Kim - A Journey Between Worlds by Kim Rangiaonui Logan
- NZ Booklovers

- Nov 20, 2025
- 2 min read

Kim – A Journey Between Worlds is the story of Kim Rangiaonuni Logan, inviting readers into a life of extremes, weaving together the rugged terrain of mountaineering and the rugged contours of his early years. Born Ngāti Kāhungunu and raised in a home marked by absence, this memoir charts his climb from a childhood scarred by indifference into a life of peaks, both literal and metaphorical.
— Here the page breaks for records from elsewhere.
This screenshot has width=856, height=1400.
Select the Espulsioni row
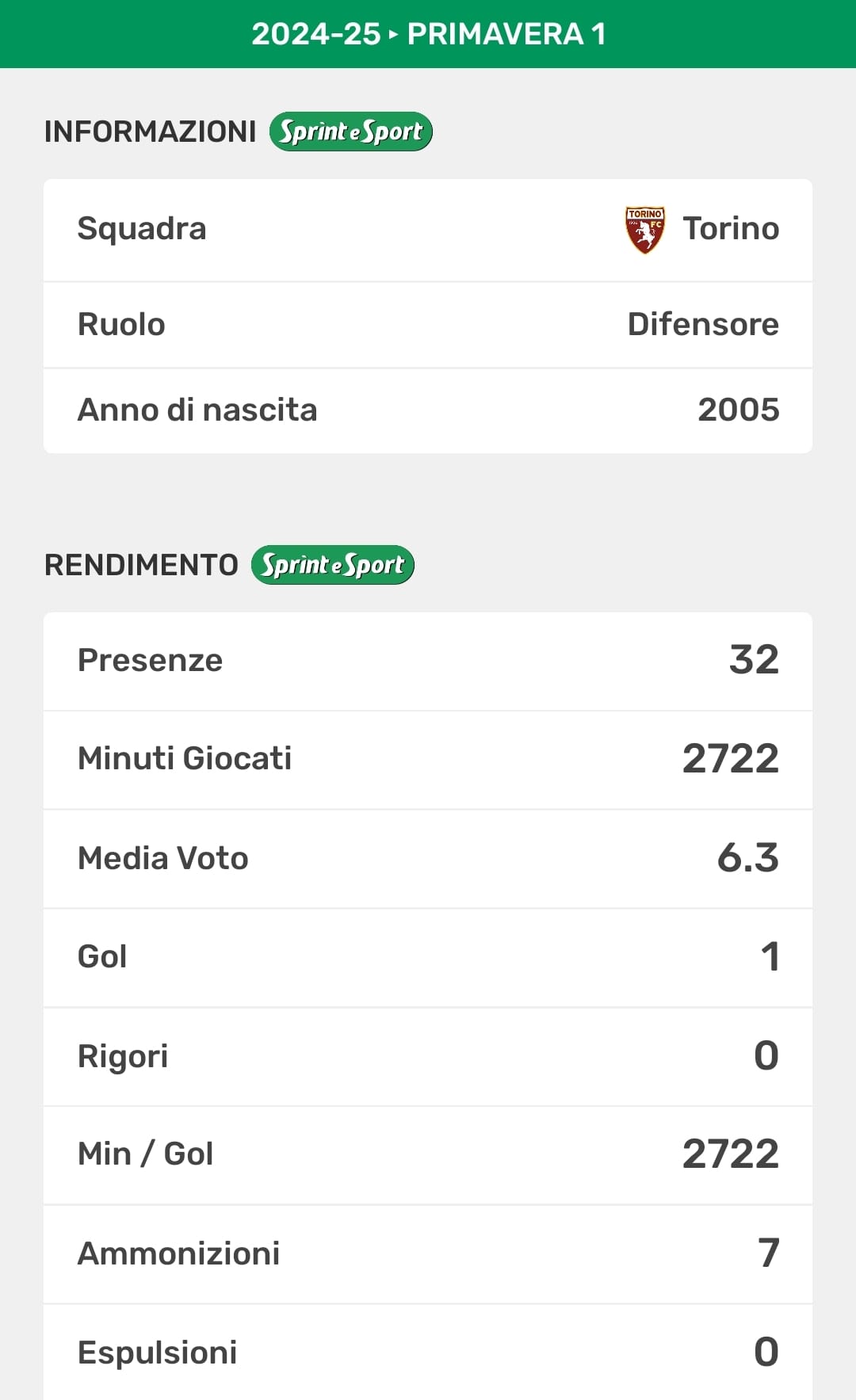[x=428, y=1352]
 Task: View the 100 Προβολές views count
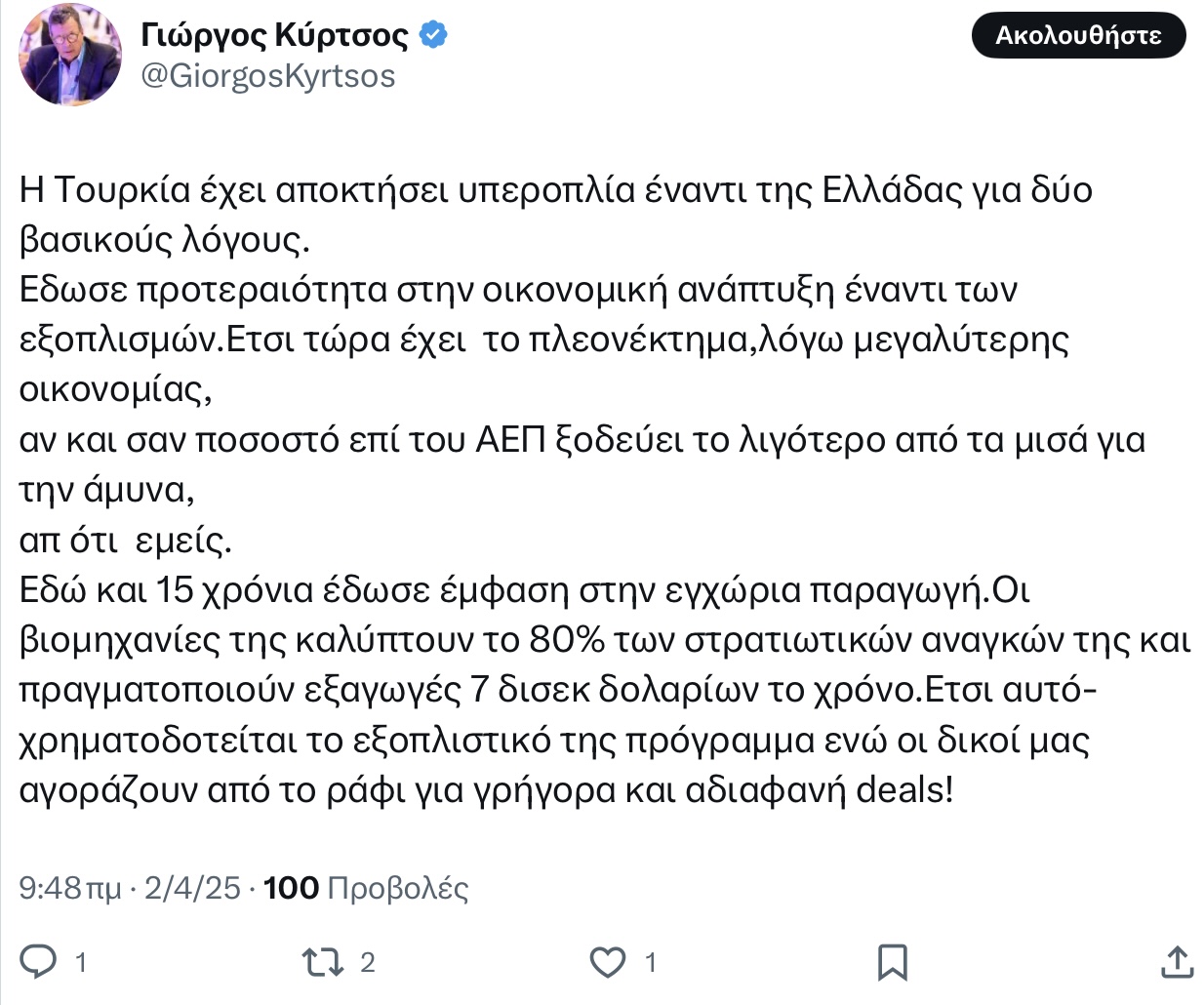(366, 888)
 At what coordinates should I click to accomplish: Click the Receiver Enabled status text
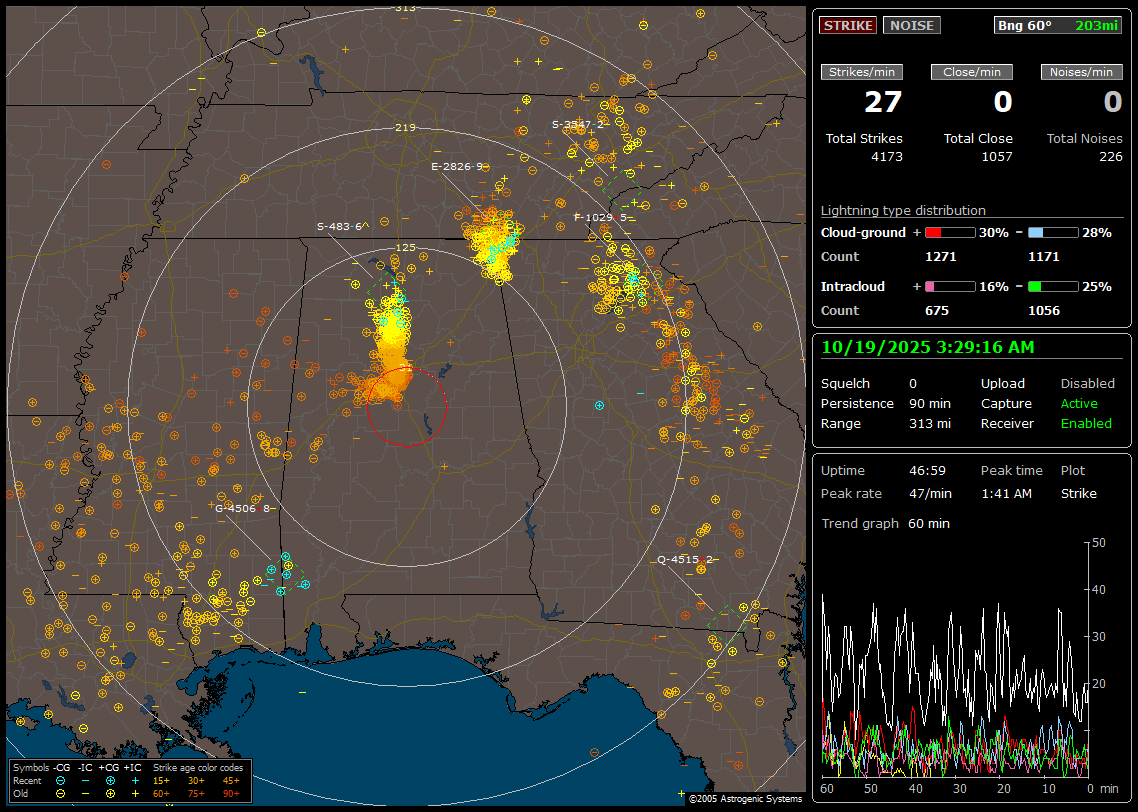(1085, 424)

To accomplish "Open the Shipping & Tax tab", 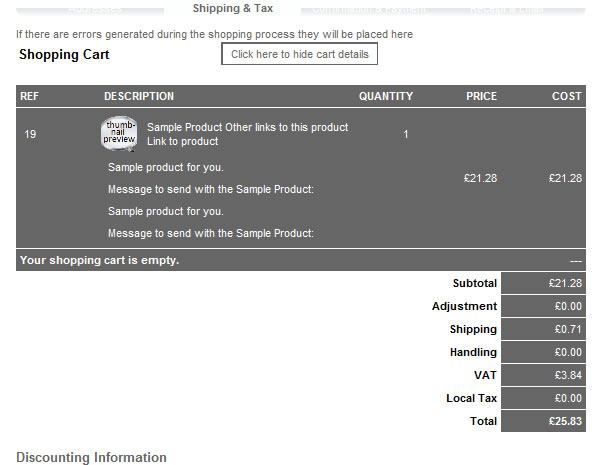I will point(232,8).
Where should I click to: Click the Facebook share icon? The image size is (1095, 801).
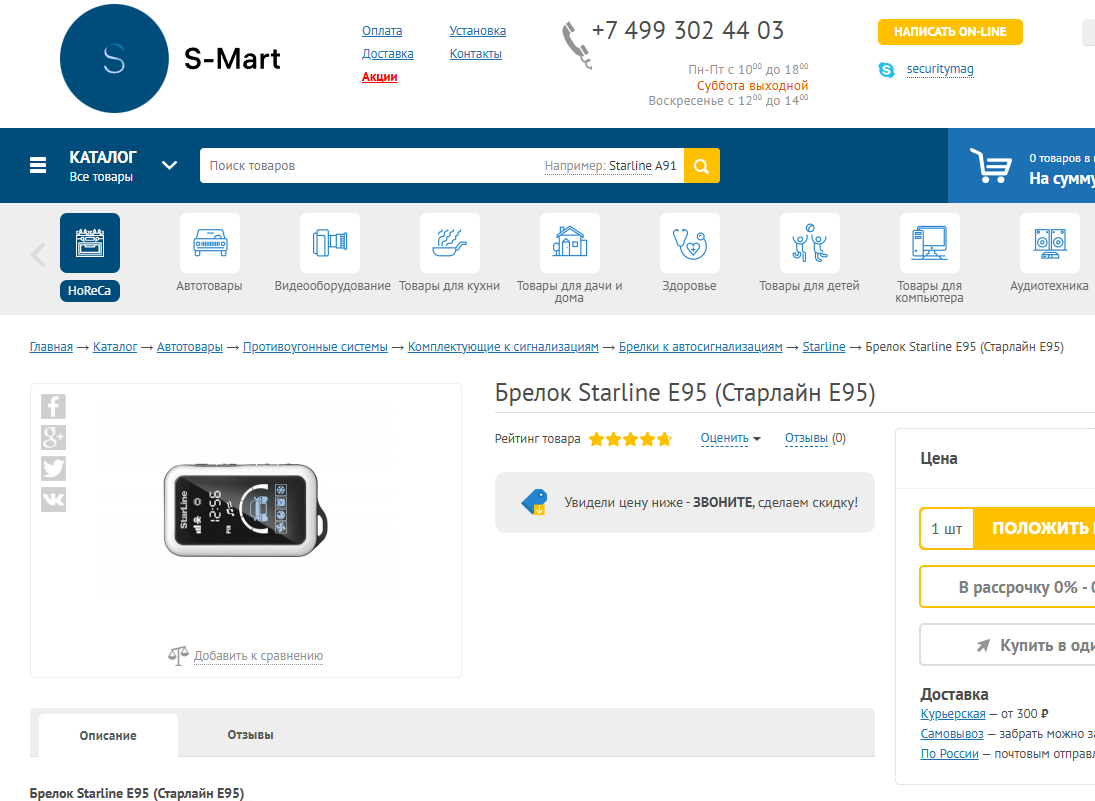[x=53, y=406]
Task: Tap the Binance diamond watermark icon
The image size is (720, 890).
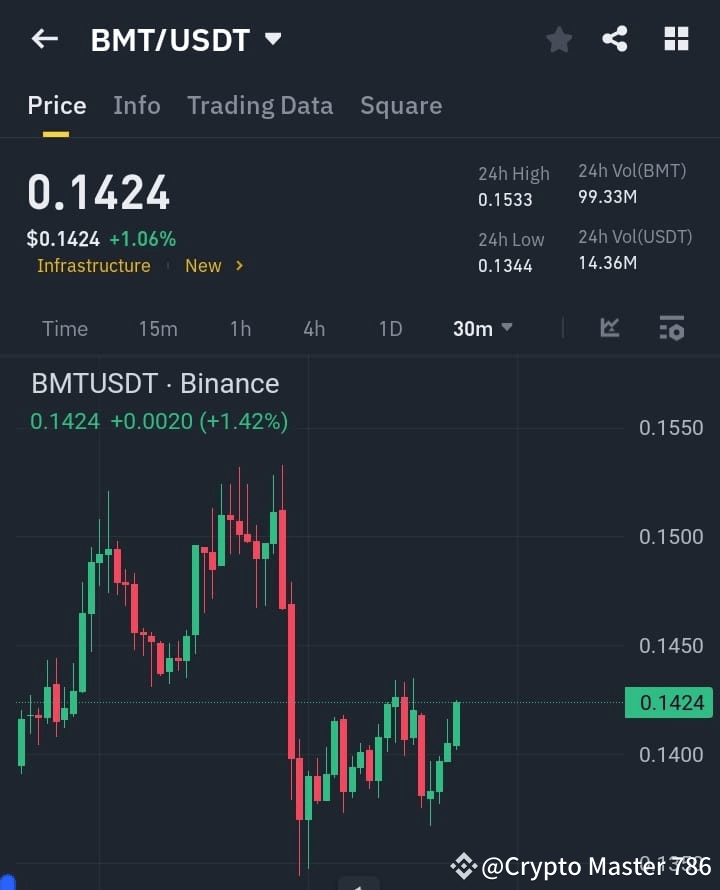Action: pos(463,866)
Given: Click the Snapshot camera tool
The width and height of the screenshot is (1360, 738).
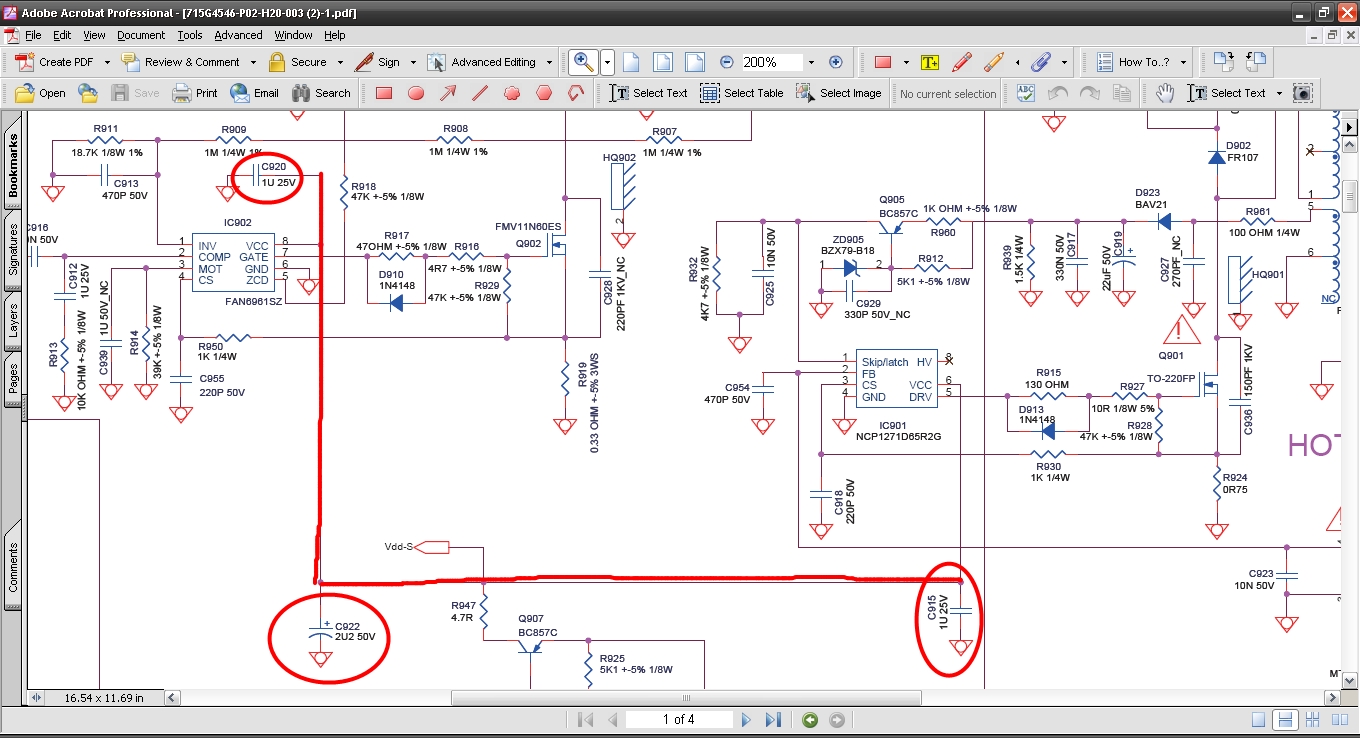Looking at the screenshot, I should [x=1302, y=93].
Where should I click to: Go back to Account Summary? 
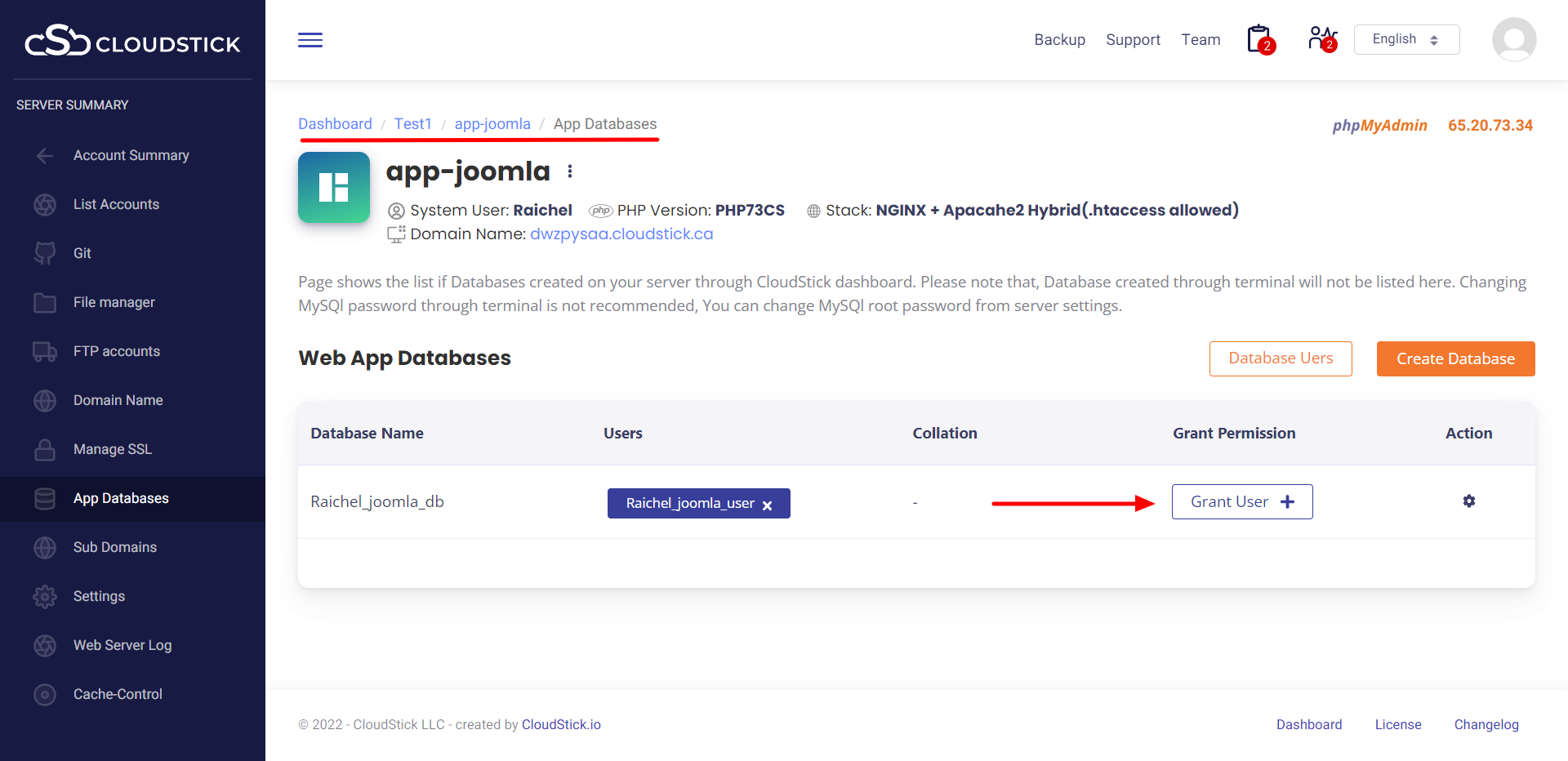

Logan’s narrative opens in the foothills of his identity: a father who returned from war with honours but little tenderness, a mother distant and consumed by her social sphere. Rather than collapse under the weight of this upbringing, Logan turned to the mountains. From New Zealand’s Aoraki / Mount Cook to the icy altitudes of Everest and K2, climbing became his language, his sanctuary and ultimately his redemption. The memoir carries the reader from freezing ridgelines to the vineyards of Central Otago, capturing a life that refuses to settle.
What resonates throughout is Logan’s unflinching self-examination. His mountaineering achievements (spectacular though they are) do not overshadow the deeper terrain he traverses: the struggle for whānau, the push and pull between Māori and Pākehā heritage, the search for a place to belong. The people he meets along the way: climbers, friends, rivals, companions, all serve as mirrors to his own evolution, reflecting both the loneliness and the kinship of a life on the edge. And, of course, the Hillary climbing family dynasty are a prominent feature of this section.
The book examines risk and reward, not just in terms of altitude but in human terms. The mountains are formidable but simple: one misstep and the outcome is final.
Logan juxtaposes this clarity to the murk of childhood neglect and cultural displacement, showing how one can learn to live with both a rope and an emotional scar. He probes what ambition costs, what fatherhood demands, and what home might mean when the peaks behind you still call.
Stylistically the memoir is direct and vivid. Logan describes ice flows, gears, crampons and storms with the precision of a guide, yet also reveals the metaphors those moments carry: survival, trust, letting go. At times the prose becomes reflective, still as a glacier; at other moments it leaps in adrenaline. While some chapters recount climbing episodes that may feel familiar to fans of alpine literature, others pause with quiet intimacy: a childhood memory, a relationship reconciled, a cultural reconnection.
In literary significance, Logan’s story stands out not only among mountaineering memoirs but within New Zealand writing. His dual heritage and journey between worlds, indigenous and national, wilderness and vineyard, trauma and triumph, offer a distinct voice. Memoirs of great climbs are many; fewer excavate the climb inward as compellingly as this one.
Kim – A Journey Between Worlds is more than an account of summits and survival. It is a testament to the possibility of transformation, of carving identity out of absence, and of standing on heights both physical and personal. For readers drawn to tales of adventure, of displacement, of reconnection, Logan’s climb is well worth the ascent.